The factor γ appears in many relativistic expressions. A value γ = 1.01 implies that relativity changes the Newtonian values by approximately 1% and that relativistic effects can no longer be ignored. At what kinetic energy, in MeV, is γ = 1.01 for (a) an electron, (b) a proton, and (c) an alpha particle?

In one of Thomson’s experiments he placed a thin metal foil in the electron beam and measured its temperature rise. Consider a cathode-ray tube in which electrons are accelerated through a 2000 V potential difference, then strike a 10 mg copper foil. What is the electron-beam current if the foil temperature rises 6.0°C in 10 s? Assume no loss of energy by radiation or other means. The specific heat of copper is 385 J/kg K .

A ²²²Rn atom (radon) in a 0.75 T magnetic field undergoes radioactive decay, emitting an alpha particle in a direction perpendicular to $\overrightarrow{B}$. The alpha particle begins cyclotron motion with a radius of 45 cm. With what energy, in MeV, was the alpha particle emitted?

Consider the gold isotope ¹⁹⁷Au. The gold nucleus has a diameter of 14.0 fm. What is the density of matter in a gold nucleus?

What is the velocity, as a fraction of c, of an electron with 2.0 GeV total energy? Hint: This problem uses relativity.
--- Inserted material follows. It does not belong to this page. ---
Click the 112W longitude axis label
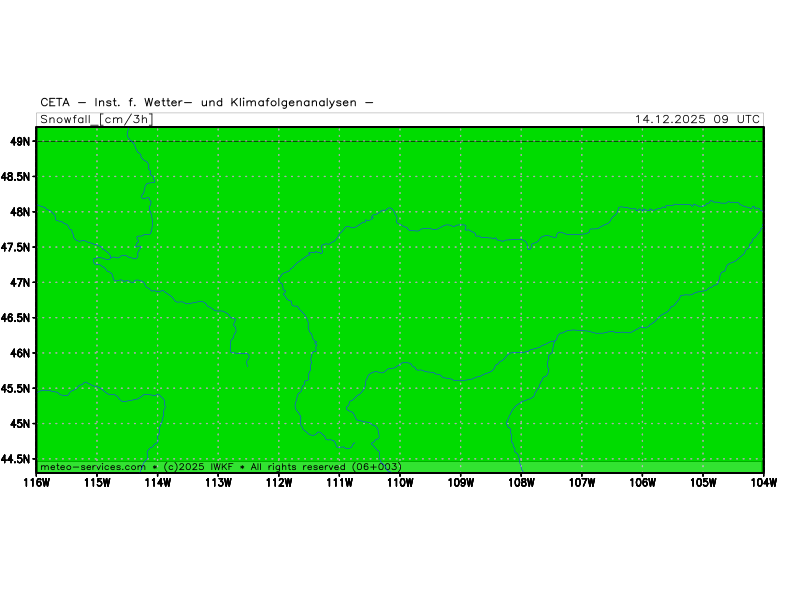800x600 pixels. pyautogui.click(x=279, y=483)
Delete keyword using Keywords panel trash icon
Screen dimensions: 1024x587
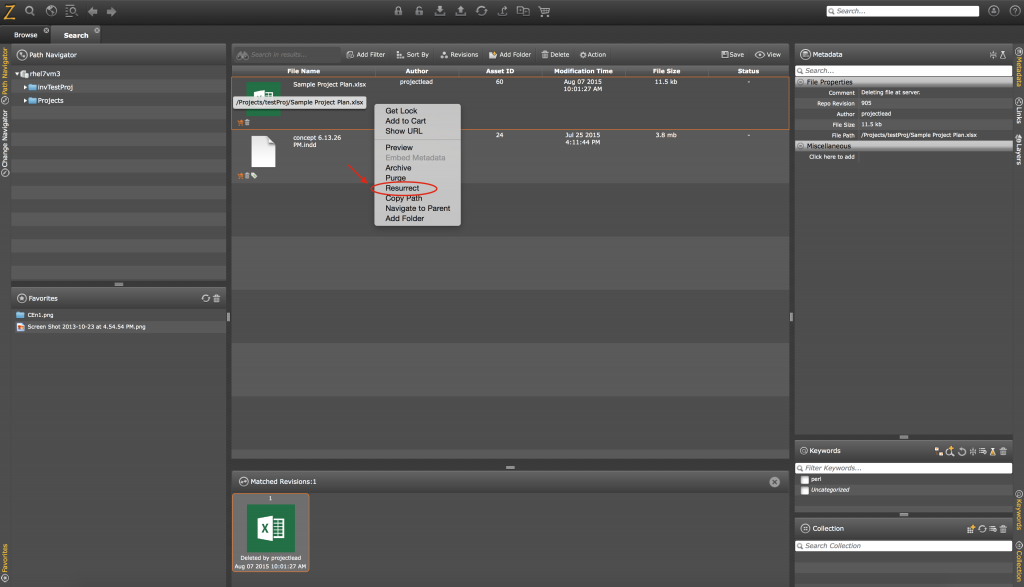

The fission process n + ²³⁵U → ²³⁶U → ¹⁴⁴Ba + ⁸⁹Kr + 3n converts 0.185 u of mass into the kinetic energy of the fission products. What is the total kinetic energy in MeV?

Identify the isotope that is 11 times as heavy as ¹²C and has 18 times as many protons as ⁶Li . Give your answer in the form ᴬS, where S is the symbol for the element. See Appendix C: Atomic and Nuclear Data.